He’s texting again. ‘Yes,’ he says. ‘Really. We have a strong sense of national identity but we have never had any National Socialist movement here.’ This is only approximately true; some Icelanders, even during the war, saw Germany as Iceland’s natural and traditional ally.
‘The national movement is the cornerstone of our history. We all learn the history of the struggle for independence, because it is such a magnificent thing to see. We were living in the dark ages from 1300 to 1800, just a Danish colony, with such low standards of living, so much worse than elsewhere in Europe.
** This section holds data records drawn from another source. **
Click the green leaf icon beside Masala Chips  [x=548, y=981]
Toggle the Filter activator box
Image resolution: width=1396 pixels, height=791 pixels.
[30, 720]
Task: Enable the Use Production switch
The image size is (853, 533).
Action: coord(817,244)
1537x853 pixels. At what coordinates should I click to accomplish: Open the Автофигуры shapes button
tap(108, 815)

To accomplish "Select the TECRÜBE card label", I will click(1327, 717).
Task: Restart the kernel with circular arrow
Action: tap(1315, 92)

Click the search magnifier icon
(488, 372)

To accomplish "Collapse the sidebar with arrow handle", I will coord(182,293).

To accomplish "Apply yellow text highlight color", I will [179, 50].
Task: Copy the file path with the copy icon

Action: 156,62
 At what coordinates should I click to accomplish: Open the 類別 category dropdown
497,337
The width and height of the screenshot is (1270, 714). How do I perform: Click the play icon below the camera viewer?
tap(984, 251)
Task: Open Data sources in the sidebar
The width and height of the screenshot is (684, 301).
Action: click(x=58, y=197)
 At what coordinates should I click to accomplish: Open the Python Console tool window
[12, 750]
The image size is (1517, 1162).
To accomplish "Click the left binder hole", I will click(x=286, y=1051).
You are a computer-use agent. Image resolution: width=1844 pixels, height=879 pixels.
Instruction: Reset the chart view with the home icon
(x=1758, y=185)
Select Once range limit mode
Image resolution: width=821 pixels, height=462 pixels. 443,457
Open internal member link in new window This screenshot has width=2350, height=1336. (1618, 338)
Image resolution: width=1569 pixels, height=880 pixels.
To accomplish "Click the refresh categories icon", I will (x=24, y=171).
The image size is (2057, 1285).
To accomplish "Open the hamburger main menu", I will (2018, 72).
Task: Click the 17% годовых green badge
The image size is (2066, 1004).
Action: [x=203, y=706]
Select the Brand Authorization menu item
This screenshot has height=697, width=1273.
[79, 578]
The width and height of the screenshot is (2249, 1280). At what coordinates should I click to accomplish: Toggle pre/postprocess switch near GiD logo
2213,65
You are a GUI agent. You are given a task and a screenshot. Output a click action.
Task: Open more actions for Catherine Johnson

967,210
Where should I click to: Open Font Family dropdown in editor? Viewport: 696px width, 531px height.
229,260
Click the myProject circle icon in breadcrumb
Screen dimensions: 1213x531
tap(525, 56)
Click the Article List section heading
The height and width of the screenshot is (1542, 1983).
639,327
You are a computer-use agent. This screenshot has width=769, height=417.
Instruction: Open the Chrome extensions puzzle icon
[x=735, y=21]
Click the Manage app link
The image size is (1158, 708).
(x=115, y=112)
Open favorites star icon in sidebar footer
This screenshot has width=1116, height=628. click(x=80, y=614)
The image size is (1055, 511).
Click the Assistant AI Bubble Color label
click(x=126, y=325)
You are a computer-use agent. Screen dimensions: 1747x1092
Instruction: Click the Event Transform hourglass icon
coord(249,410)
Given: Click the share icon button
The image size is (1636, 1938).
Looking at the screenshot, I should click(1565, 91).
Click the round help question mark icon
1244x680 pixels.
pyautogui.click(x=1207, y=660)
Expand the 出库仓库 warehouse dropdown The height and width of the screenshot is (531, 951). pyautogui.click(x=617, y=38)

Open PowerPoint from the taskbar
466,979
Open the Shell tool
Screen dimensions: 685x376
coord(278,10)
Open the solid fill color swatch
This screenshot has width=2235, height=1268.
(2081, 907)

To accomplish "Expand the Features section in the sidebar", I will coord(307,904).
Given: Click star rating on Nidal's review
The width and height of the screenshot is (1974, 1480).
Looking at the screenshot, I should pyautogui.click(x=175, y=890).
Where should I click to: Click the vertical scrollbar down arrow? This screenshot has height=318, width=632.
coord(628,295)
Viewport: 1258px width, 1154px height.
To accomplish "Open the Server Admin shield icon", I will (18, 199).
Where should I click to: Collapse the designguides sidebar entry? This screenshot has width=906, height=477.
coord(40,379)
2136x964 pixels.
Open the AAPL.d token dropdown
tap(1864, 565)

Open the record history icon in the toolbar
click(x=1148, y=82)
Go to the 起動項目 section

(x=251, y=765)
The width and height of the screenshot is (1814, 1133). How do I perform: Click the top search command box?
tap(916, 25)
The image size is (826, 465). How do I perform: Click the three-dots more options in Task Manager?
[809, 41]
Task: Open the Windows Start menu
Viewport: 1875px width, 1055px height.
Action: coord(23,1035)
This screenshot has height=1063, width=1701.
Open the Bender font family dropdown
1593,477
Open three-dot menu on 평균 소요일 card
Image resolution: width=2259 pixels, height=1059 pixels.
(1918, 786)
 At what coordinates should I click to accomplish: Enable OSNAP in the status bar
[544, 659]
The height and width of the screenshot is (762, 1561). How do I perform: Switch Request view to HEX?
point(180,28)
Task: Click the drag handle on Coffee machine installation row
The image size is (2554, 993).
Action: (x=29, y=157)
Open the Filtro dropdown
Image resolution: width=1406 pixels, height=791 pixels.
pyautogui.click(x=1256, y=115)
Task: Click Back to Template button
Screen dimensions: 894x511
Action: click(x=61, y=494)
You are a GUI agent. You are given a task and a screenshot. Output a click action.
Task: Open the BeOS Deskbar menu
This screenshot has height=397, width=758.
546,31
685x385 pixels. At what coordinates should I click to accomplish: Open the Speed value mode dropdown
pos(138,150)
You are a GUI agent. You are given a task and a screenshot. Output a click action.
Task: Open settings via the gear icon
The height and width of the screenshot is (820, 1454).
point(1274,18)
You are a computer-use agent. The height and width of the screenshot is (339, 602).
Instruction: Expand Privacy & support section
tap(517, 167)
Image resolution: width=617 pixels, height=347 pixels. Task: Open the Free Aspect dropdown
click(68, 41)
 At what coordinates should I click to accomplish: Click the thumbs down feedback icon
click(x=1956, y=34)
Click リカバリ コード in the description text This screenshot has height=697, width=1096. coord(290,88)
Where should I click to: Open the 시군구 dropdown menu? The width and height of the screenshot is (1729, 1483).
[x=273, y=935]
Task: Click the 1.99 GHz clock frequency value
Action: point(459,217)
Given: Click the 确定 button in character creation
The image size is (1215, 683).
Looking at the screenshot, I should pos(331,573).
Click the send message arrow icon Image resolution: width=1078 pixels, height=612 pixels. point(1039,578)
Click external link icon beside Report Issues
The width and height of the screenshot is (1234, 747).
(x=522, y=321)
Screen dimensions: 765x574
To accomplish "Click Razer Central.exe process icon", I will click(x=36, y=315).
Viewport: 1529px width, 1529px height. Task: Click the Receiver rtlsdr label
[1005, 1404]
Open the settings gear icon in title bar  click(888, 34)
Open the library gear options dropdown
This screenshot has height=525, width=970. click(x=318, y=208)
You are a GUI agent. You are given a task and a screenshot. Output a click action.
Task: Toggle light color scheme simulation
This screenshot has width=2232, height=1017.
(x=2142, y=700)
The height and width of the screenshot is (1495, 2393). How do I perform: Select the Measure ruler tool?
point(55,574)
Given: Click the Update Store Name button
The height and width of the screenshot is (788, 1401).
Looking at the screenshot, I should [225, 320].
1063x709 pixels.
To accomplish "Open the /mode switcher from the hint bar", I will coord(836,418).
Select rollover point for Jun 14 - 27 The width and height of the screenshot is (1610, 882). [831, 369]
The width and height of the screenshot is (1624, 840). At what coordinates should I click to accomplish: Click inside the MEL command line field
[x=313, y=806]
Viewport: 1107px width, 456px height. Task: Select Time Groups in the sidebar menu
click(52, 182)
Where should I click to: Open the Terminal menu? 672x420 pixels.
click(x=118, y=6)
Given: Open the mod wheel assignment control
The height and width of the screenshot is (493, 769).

And then we began to go abroad more and it brought about this great change, there was contact with the Romantic movement and young men and women were becoming poets and writers and artists, and writing about the nation and really going back to the heritage of the sagas and the first centuries here when we were free and happy. That was our enlightenment, the rediscovery of the saga heritage. We have such a strong correlation between gaining our independence and seeing a lot of progress, because these came – telephones, electricity, roads – after we became independent. Our national movement isn’t about being superior, but it is the thing that raised us, brought us into the light.’
Hence, of course, the fear of the European Union. I know, and he, I guess, doesn’t, how hard it is for an immigrant to assimilate in Iceland.
‘What about people who don’t have the saga heritage and don’t have feelings about Icelandic independence? How do they fit in?’
He smiles, someone who knows all the answers. ‘It’s going pretty well. We hear about these other cases, in Scandinavia and Europe, where there are a lot of problems but we don’t have them here. People come on their own, or with a small family, but we are not seeing little villages of Muslim people with radical Islamic views. Iceland is in very tight control of who gets into the country, who qualifies for citizenship, and we’re not a society that has very many foreigners, it’s not as if there are areas of the country where they run the towns, and so for the moment this is not an issue here.’